The legislature responded before the Court even heard oral arguments, however. Last week, South Carolina Governor Nikki Haley signed into law an Act (S.431) regulating what constitutes an “occurrence” under a commercial general liability (CGL) policy. In direct opposition to the Crossman decision, the law requires that CGL policies covering risk in South Carolina are “deemed to contain” a definition of occurrence that includes “property damage or bodily injury resulting from faulty workmanship, exclusive of the faulty workmanship itself.”

Under the new law, a policy holder is entitled to a defense and indemnity from his insurer for damages flowing from his own faulty workmanship, assuming no other policy provisions foreclose coverage. What’s more, the new law is retroactive to cover all disputes pending as of the date of signing—not merely policies written after the bill became law.

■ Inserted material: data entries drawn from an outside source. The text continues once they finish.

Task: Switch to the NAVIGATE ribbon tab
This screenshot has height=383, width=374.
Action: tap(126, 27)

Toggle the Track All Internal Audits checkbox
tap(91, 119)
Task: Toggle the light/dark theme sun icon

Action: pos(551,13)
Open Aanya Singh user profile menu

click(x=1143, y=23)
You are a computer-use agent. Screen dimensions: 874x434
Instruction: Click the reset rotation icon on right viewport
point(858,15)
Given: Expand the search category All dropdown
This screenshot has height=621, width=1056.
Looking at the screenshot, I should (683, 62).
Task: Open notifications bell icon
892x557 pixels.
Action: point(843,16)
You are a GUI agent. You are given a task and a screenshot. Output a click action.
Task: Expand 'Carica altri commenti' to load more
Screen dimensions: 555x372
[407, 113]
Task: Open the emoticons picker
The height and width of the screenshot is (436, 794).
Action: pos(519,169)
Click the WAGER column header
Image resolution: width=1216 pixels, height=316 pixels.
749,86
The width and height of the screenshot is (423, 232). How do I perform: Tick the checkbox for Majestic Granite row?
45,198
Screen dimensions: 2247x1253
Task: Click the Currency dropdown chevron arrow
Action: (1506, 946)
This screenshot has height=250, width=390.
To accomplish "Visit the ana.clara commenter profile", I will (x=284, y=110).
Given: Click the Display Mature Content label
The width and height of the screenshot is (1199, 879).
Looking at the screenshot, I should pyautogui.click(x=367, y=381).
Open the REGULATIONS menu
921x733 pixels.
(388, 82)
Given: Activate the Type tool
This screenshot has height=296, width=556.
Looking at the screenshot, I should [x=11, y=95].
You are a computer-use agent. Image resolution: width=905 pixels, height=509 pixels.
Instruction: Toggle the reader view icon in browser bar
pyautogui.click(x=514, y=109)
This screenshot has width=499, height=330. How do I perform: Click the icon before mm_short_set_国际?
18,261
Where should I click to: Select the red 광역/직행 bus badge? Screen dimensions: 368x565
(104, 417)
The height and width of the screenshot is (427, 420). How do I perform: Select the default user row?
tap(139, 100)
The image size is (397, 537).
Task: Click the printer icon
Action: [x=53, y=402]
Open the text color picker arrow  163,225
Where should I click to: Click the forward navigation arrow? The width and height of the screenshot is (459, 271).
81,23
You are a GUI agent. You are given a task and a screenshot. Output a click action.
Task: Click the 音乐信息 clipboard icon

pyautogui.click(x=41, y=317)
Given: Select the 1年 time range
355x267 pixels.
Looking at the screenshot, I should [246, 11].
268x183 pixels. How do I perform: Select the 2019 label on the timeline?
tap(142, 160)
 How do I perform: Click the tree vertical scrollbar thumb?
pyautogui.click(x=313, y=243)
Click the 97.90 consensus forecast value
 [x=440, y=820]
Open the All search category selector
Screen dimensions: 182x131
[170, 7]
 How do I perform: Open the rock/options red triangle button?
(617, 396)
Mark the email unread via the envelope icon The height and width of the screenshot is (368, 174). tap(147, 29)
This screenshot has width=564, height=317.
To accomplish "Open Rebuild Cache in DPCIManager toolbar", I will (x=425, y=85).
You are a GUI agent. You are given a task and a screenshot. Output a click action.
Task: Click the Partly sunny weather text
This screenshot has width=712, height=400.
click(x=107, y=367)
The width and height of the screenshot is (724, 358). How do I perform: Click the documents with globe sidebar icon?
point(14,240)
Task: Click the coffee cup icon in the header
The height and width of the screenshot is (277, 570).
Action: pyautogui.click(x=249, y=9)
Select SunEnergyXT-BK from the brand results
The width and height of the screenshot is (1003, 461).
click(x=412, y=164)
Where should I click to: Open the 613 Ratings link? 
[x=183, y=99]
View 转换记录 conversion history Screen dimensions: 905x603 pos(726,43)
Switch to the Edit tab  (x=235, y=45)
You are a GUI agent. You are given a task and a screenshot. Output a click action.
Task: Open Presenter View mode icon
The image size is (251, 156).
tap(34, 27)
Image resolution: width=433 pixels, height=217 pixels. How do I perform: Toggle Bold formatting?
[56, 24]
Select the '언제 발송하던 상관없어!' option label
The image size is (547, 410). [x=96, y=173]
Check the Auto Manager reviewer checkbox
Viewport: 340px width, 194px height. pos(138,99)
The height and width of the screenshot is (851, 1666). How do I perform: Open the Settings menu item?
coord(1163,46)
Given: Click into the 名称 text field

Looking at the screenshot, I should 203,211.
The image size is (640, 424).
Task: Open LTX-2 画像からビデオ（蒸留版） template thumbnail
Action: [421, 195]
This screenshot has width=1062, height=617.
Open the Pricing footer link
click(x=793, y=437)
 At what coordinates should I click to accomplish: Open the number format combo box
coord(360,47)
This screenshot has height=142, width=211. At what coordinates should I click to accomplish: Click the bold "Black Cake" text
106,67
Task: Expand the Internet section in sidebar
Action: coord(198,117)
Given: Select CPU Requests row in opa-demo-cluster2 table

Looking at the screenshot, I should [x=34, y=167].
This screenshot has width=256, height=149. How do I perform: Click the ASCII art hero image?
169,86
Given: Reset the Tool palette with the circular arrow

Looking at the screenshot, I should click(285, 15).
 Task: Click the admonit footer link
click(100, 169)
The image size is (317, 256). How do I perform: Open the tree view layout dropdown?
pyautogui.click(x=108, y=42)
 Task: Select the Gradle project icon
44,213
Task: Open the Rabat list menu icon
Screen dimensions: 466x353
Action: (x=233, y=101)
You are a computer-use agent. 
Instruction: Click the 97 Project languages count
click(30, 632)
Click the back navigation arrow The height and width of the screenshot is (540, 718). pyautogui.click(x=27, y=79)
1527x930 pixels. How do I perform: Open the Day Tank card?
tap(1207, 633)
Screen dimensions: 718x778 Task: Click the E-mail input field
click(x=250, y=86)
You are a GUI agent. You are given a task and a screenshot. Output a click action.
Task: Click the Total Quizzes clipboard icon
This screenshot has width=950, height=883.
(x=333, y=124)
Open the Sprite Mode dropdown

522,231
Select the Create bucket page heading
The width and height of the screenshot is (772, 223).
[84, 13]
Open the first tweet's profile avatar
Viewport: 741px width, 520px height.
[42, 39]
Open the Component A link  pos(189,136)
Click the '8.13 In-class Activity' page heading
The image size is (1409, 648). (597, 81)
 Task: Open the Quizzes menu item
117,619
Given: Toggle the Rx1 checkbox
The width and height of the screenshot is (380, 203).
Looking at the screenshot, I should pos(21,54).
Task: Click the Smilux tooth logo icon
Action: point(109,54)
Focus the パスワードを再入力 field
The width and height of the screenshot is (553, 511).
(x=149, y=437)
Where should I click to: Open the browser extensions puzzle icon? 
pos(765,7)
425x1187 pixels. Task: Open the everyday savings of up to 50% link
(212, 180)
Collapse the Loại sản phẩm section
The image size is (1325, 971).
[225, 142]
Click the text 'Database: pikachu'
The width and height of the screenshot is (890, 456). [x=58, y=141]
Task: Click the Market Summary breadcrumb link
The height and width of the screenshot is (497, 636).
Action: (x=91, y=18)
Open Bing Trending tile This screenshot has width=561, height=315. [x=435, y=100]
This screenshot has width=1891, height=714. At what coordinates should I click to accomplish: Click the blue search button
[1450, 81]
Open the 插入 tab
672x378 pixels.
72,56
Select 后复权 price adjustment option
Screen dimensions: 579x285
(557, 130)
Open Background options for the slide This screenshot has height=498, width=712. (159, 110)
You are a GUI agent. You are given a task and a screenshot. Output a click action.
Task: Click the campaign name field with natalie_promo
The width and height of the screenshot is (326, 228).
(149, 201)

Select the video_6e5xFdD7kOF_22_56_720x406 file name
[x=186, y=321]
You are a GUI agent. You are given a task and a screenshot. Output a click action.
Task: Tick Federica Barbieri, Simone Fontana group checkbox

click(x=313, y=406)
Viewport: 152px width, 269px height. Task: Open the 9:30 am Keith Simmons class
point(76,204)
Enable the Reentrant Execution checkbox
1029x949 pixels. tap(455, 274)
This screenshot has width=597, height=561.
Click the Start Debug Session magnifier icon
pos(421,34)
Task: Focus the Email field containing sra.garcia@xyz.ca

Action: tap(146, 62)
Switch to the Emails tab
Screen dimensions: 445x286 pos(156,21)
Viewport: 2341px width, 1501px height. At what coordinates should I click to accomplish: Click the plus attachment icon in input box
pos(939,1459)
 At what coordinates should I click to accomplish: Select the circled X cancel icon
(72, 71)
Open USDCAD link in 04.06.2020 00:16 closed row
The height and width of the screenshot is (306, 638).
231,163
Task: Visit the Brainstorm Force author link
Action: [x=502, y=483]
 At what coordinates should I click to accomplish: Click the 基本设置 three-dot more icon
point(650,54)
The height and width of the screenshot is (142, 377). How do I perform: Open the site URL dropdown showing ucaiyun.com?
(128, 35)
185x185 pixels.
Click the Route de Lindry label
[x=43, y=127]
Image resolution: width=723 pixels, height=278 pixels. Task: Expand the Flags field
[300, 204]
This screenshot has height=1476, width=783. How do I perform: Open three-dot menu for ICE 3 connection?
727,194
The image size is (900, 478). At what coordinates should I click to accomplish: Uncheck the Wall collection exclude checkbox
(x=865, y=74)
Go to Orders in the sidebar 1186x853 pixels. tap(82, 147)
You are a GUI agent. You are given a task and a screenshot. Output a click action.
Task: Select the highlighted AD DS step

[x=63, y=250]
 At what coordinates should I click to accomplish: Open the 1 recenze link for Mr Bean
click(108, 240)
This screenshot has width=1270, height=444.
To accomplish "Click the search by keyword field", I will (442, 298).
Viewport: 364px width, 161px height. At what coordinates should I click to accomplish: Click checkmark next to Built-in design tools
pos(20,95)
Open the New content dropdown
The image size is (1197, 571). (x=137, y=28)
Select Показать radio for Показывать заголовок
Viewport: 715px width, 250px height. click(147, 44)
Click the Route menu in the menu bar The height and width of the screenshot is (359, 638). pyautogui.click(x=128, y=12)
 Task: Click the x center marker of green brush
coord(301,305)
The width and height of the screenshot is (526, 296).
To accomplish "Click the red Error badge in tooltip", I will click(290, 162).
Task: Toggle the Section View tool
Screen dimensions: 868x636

Because of S. 431, the Crossman rehearing decision (which likely will be published soon) may have very little practical effect. The new law, with its retroactive nature, requires the Court to find that the insured had coverage in Crossman. But critics of S. 431 claim the law is unconstitutional because of its retroactive nature, and Harleysville Mutual Insurance Co. filed a challenge to the law's constitutionality on Monday.